▸ **The task**
The entries below are to be printed again word for word.
-*-*-
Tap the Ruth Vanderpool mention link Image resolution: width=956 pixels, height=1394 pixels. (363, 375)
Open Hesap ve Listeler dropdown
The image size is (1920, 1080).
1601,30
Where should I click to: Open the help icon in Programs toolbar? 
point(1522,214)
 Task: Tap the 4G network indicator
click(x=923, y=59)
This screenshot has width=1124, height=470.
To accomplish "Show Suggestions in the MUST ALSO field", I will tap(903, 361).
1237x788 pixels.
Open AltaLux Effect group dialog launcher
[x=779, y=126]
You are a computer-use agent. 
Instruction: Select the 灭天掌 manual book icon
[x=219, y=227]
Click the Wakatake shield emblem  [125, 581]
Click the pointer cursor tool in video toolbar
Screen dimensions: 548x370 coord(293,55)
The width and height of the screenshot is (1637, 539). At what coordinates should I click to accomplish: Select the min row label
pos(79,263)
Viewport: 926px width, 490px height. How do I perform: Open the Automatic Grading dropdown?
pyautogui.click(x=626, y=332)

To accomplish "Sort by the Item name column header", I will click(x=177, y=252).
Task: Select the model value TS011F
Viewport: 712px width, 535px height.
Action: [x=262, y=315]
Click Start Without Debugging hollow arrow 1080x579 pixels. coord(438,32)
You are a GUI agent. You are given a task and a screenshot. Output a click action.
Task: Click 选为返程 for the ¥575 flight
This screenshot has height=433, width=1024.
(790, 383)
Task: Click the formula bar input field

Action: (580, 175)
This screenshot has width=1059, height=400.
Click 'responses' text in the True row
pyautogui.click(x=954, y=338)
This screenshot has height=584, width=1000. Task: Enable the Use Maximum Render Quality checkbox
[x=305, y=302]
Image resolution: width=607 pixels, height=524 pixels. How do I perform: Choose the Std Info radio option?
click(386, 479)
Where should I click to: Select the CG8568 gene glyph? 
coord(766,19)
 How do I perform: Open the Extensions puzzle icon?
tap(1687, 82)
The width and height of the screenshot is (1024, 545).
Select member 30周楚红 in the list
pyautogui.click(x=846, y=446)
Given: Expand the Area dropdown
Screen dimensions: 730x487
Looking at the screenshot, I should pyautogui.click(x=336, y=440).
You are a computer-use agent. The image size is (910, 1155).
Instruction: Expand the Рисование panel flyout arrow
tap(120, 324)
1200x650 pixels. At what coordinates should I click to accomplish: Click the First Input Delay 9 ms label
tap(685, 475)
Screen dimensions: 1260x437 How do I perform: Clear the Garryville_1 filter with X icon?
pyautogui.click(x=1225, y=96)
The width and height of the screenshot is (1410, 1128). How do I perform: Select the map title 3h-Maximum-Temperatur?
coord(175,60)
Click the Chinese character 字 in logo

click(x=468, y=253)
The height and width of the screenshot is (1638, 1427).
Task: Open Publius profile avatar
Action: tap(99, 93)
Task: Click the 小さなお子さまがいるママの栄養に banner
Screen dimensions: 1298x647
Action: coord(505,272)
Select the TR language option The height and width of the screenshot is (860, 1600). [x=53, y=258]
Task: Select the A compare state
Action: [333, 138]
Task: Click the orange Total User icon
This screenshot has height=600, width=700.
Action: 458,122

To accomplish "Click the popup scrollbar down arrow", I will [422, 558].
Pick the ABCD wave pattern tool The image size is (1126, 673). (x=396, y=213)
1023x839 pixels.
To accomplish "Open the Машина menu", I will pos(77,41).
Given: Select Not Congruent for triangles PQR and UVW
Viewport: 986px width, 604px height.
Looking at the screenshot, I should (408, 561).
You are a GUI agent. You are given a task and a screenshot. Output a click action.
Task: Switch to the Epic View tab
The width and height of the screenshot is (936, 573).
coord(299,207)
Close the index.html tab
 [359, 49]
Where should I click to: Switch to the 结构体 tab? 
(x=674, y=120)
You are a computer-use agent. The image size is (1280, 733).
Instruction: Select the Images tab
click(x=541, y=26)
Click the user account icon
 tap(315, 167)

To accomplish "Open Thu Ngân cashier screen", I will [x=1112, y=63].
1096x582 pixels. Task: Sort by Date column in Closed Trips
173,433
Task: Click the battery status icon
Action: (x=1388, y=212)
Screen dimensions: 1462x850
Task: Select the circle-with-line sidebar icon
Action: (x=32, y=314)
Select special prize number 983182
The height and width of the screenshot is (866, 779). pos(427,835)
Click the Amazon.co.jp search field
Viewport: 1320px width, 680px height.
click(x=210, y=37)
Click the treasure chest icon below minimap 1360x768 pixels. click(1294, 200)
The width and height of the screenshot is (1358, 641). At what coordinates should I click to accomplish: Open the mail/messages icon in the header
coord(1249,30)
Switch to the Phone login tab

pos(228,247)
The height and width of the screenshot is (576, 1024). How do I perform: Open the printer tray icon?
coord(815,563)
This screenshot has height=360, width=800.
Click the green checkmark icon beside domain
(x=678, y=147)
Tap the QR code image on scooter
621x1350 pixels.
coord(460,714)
-*-*-
▸ **Task answer**
Tap the Ruth Vanderpool mention link Image resolution: width=956 pixels, height=1394 pixels. (363, 375)
Open Hesap ve Listeler dropdown
The image size is (1920, 1080).
1601,30
Where should I click to: Open the help icon in Programs toolbar? 
point(1522,214)
 Task: Tap the 4G network indicator
click(x=923, y=59)
This screenshot has width=1124, height=470.
To accomplish "Show Suggestions in the MUST ALSO field", I will tap(903, 361).
1237x788 pixels.
Open AltaLux Effect group dialog launcher
[x=779, y=126]
You are a computer-use agent. 
Instruction: Select the 灭天掌 manual book icon
[x=219, y=227]
Click the Wakatake shield emblem  [125, 581]
Click the pointer cursor tool in video toolbar
Screen dimensions: 548x370 coord(293,55)
The width and height of the screenshot is (1637, 539). At what coordinates should I click to accomplish: Select the min row label
pos(79,263)
Viewport: 926px width, 490px height. How do I perform: Open the Automatic Grading dropdown?
pyautogui.click(x=626, y=332)

To accomplish "Sort by the Item name column header", I will click(x=177, y=252).
Task: Select the model value TS011F
Viewport: 712px width, 535px height.
Action: [x=262, y=315]
Click Start Without Debugging hollow arrow 1080x579 pixels. coord(438,32)
You are a GUI agent. You are given a task and a screenshot. Output a click action.
Task: Click 选为返程 for the ¥575 flight
This screenshot has height=433, width=1024.
(790, 383)
Task: Click the formula bar input field

Action: (580, 175)
This screenshot has width=1059, height=400.
Click 'responses' text in the True row
pyautogui.click(x=954, y=338)
This screenshot has height=584, width=1000. Task: Enable the Use Maximum Render Quality checkbox
[x=305, y=302]
Image resolution: width=607 pixels, height=524 pixels. How do I perform: Choose the Std Info radio option?
click(386, 479)
Where should I click to: Select the CG8568 gene glyph? 
coord(766,19)
 How do I perform: Open the Extensions puzzle icon?
tap(1687, 82)
The width and height of the screenshot is (1024, 545).
Select member 30周楚红 in the list
pyautogui.click(x=846, y=446)
Given: Expand the Area dropdown
Screen dimensions: 730x487
Looking at the screenshot, I should pyautogui.click(x=336, y=440).
You are a computer-use agent. The image size is (910, 1155).
Instruction: Expand the Рисование panel flyout arrow
tap(120, 324)
1200x650 pixels. At what coordinates should I click to accomplish: Click the First Input Delay 9 ms label
tap(685, 475)
Screen dimensions: 1260x437 How do I perform: Clear the Garryville_1 filter with X icon?
pyautogui.click(x=1225, y=96)
The width and height of the screenshot is (1410, 1128). How do I perform: Select the map title 3h-Maximum-Temperatur?
coord(175,60)
Click the Chinese character 字 in logo

click(x=468, y=253)
The height and width of the screenshot is (1638, 1427).
Task: Open Publius profile avatar
Action: tap(99, 93)
Task: Click the 小さなお子さまがいるママの栄養に banner
Screen dimensions: 1298x647
Action: coord(505,272)
Select the TR language option The height and width of the screenshot is (860, 1600). [x=53, y=258]
Task: Select the A compare state
Action: [333, 138]
Task: Click the orange Total User icon
This screenshot has height=600, width=700.
Action: 458,122

To accomplish "Click the popup scrollbar down arrow", I will [422, 558].
Pick the ABCD wave pattern tool The image size is (1126, 673). (x=396, y=213)
1023x839 pixels.
To accomplish "Open the Машина menu", I will pos(77,41).
Given: Select Not Congruent for triangles PQR and UVW
Viewport: 986px width, 604px height.
Looking at the screenshot, I should (408, 561).
You are a GUI agent. You are given a task and a screenshot. Output a click action.
Task: Switch to the Epic View tab
The width and height of the screenshot is (936, 573).
coord(299,207)
Close the index.html tab
 [359, 49]
Where should I click to: Switch to the 结构体 tab? 
(x=674, y=120)
You are a computer-use agent. The image size is (1280, 733).
Instruction: Select the Images tab
click(x=541, y=26)
Click the user account icon
 tap(315, 167)

To accomplish "Open Thu Ngân cashier screen", I will [x=1112, y=63].
1096x582 pixels. Task: Sort by Date column in Closed Trips
173,433
Task: Click the battery status icon
Action: (x=1388, y=212)
Screen dimensions: 1462x850
Task: Select the circle-with-line sidebar icon
Action: (x=32, y=314)
Select special prize number 983182
The height and width of the screenshot is (866, 779). pos(427,835)
Click the Amazon.co.jp search field
Viewport: 1320px width, 680px height.
click(x=210, y=37)
Click the treasure chest icon below minimap 1360x768 pixels. click(1294, 200)
The width and height of the screenshot is (1358, 641). At what coordinates should I click to accomplish: Open the mail/messages icon in the header
coord(1249,30)
Switch to the Phone login tab

pos(228,247)
The height and width of the screenshot is (576, 1024). How do I perform: Open the printer tray icon?
coord(815,563)
This screenshot has height=360, width=800.
Click the green checkmark icon beside domain
(x=678, y=147)
Tap the QR code image on scooter
621x1350 pixels.
coord(460,714)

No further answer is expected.